**Dataset entries**
= Beginning of Section =

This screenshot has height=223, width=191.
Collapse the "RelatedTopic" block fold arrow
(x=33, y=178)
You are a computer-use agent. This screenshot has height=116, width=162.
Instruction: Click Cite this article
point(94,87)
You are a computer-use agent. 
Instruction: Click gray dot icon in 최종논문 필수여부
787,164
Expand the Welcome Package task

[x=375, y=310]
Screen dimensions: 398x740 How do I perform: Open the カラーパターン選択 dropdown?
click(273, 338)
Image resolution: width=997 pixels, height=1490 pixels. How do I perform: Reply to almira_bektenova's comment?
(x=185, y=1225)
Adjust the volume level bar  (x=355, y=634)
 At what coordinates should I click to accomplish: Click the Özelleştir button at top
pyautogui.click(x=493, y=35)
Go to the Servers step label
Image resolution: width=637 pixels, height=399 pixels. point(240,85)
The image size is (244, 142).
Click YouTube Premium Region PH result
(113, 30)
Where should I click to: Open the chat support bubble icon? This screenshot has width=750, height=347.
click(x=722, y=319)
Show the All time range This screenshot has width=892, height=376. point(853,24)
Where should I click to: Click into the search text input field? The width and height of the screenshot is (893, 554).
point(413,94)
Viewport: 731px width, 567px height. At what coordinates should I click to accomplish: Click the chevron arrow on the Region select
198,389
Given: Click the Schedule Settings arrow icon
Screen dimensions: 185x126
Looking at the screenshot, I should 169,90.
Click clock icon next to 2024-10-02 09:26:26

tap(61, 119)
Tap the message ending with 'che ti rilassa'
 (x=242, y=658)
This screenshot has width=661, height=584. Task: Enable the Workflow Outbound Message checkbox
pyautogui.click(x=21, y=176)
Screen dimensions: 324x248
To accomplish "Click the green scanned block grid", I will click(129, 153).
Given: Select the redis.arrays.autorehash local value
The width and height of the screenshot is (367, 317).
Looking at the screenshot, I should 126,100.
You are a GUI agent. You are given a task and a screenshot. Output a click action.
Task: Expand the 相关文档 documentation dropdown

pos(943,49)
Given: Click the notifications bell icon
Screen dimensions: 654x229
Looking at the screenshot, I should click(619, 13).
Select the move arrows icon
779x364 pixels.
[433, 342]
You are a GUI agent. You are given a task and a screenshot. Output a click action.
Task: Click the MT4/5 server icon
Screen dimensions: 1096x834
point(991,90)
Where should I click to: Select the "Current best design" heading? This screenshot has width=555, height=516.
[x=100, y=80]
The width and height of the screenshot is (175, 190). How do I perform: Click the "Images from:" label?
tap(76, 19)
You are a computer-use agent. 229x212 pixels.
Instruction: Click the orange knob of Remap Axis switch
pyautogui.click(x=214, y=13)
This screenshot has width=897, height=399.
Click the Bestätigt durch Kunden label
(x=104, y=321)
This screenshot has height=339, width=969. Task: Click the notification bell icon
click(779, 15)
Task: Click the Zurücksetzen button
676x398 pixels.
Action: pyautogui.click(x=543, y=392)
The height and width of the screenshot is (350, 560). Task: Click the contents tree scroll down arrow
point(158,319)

= End of Section =

**Task requirements**
Whenever a line of the records holds the string "agent", pick it out and copy it.

**Written reply**
You are a computer-use agent. This screenshot has height=116, width=162.
You are a computer-use agent. 
You are a GUI agent. You are given a task and a screenshot. Output a click action.
You are a GUI agent. You are given a task and a screenshot. Output a click action.
You are a computer-use agent. 229x212 pixels.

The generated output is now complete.